I have quoted the three lines and a half of the earlier stanza merely that they may act as an overture to the last two lines. Surely there are no two lovelier lines in the language! In the last line the words seem to melt together of their own propinquity.
Here is an alexandrine that haunts me night and day—
“Sweete is the love that comes alone with willingnesse.”
As a rule, I hate writing with the books I am speaking of near me; they fetter one cruelly when they are at hand. There is a tendency to verify one’s memory, and read up the context of favourite lines. This is checking to the speed and chilling to the spirits. When I was saying something about the Spelling-Book and the Pilgrim’s Progress, I had the copies within arm’s length, for I did not know either well enough to trust to memory. Since I got done with them I have placed them in distant safety. But one likes to handle Spenser—to have it nigh. My copy is lying at my left elbow in the blazing sun as I write now. It seems to me I shall never again look into the Spelling-Book or the Pilgrim’s Progress. Fables and allegories are only foolishnesses fit for people of weak intellect and children. Well, when I put down this pen, and before this ink is dry, I shall have resumed my interrupted reading of the Faerie Queen at page 473. My intellect is too weak and my heart too childish to resist the seduction of Spenser’s verse. So much for my own theory of allegory and my respect for my own theory.
MY COPY OF KEATS.
The only copy of Keats I ever owned is a modest volume published by Edward Moxon and Co. in the year 1861. By writing on its yellow fly-leaf I find it was given to me four years later, in September 1865. At that time it was clean and bright, opened with strict impartiality when set upon its back, and had not learned to respond with alacrity to hasty searches for favourite passages.
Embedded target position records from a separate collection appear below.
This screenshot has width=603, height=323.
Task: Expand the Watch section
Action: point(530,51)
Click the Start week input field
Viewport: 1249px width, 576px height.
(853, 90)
The binding is now racked and feeble from use; and if, as in army regulations, service under warm suns is to be taken for longer service in cooler climes, it may be said that to the exhaustion following overwork have been added the prejudices of premature age.
It is not bound as books were bound once upon a time, when they outlasted the tables and chairs, even the walls; ay, the very races and names of their owners. The cover is simple plain blue cloth; on the back is a little patch of printing in gold, with the words Keats’s Poetical Works in the centre of a twined gilt ribbon and twisted gilt flowers. The welt at the back is bleached and frayed; the corners of the cover are battered and turned in. There is a chink between the cover and the arched back; and the once proud Norman line of that arc is flattened and degraded, retaining no more of its pristine look of sturdy strength than a wheaten straw after the threshing.
In a list of new books preceding the biography of the poet I find the volume I speak of under the head “Poetry—Pocket Editions;” described as “Keats’s Poetical Works. With a Memoir by R. M. Milnes. Price 3s. 6d. cloth.” It was from no desire to look my gift-horse in the mouth I alighted upon the penultimate fact disclosed in the description. When I become owner of any volume my first delight in it is to read the catalogue of new books annexed, if there be any, before breaking my fast upon the subject-matter of the writer in my hand—as a poor gentleman in a spacious restaurant, who, having ordered luncheon, consisting of bread and cheese, butter, and a half-pint of bitter ale, takes up the bill of fare and the list of wines, and designs for his imagination a feast his purse denies to his lips.